There has probably been more effort expended in various sermons
to explain away this uncomfortable saying of Jesus than for all
the rest of his sayings combined. Pastors do not want their wealthy
parishioners to be too uncomfortable. They depend upon them, after
all, to sustain the parish enterprise. This was just a figure of
speech, wasn’t it? So it’s OK to be rich.
Jesus did not say it was not OK. He just said that it was hard –
hard to do both – to be rich and to participate in God’s
Kingdom. Nor was this the only such saying. “You cannot serve
two masters – God and money.” “Sell what you have
. . . and come follow me.” Etc.
Modern game theory has made clear what has, I guess, always been
pretty obvious – that even in the best of all possible worlds,
one without greed or avarice or laziness, resources will still end
up being unevenly distributed. There will always be rich and poor.
The problem for the rich comes about in several ways. First, simple
care for the resources one controls can occupy all of one’s
time and energy, leaving little time to attend to the work of the
Kingdom. (“You cannot serve two masters . . .”) Second,
the rich are insulated from the problems and suffering around them;
they become blind and deaf.

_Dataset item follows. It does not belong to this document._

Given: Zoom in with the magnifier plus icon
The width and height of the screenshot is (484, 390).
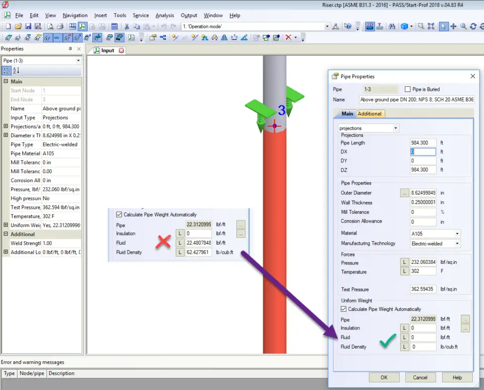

Third, they are inclined to think they
are entitled to enjoy what they have earned as in the story of the
rich man and the beggar at his gate in Luke’s Gospel. And
in many cases, of course, they did work hard for it.

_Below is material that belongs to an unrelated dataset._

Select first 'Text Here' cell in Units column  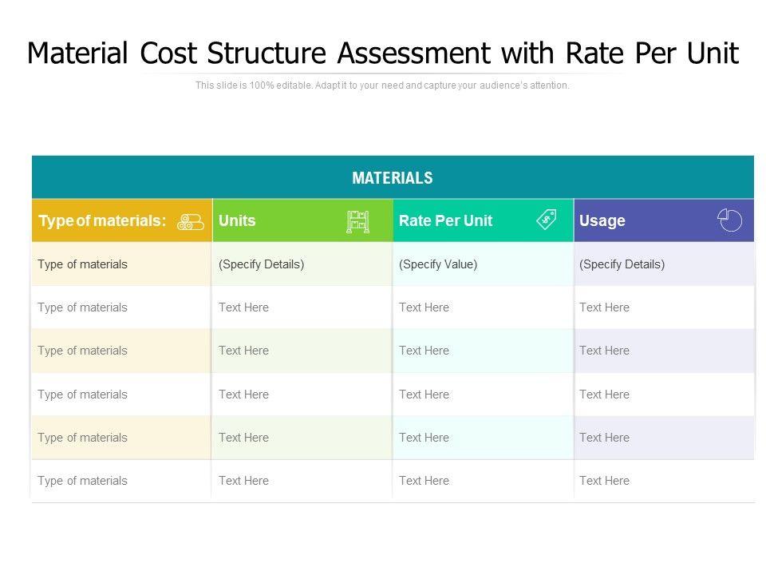244,307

But what they can easily miss is that it is all gift, even their
aptitudes, their drive, their health, their luck – all gifts.
Resources are gifts that we have been given – but for what
purpose? Precisely to be used for others – for their welfare
and benefit – to build them up, to alleviate their pain and
suffering. We do not need to be reminded that it is hard to be poor.
Jesus reminds us that it is hard to be rich, too. It is hard both
ways – for the rich to give without condescension and pride,
and for the poor to receive without resentment.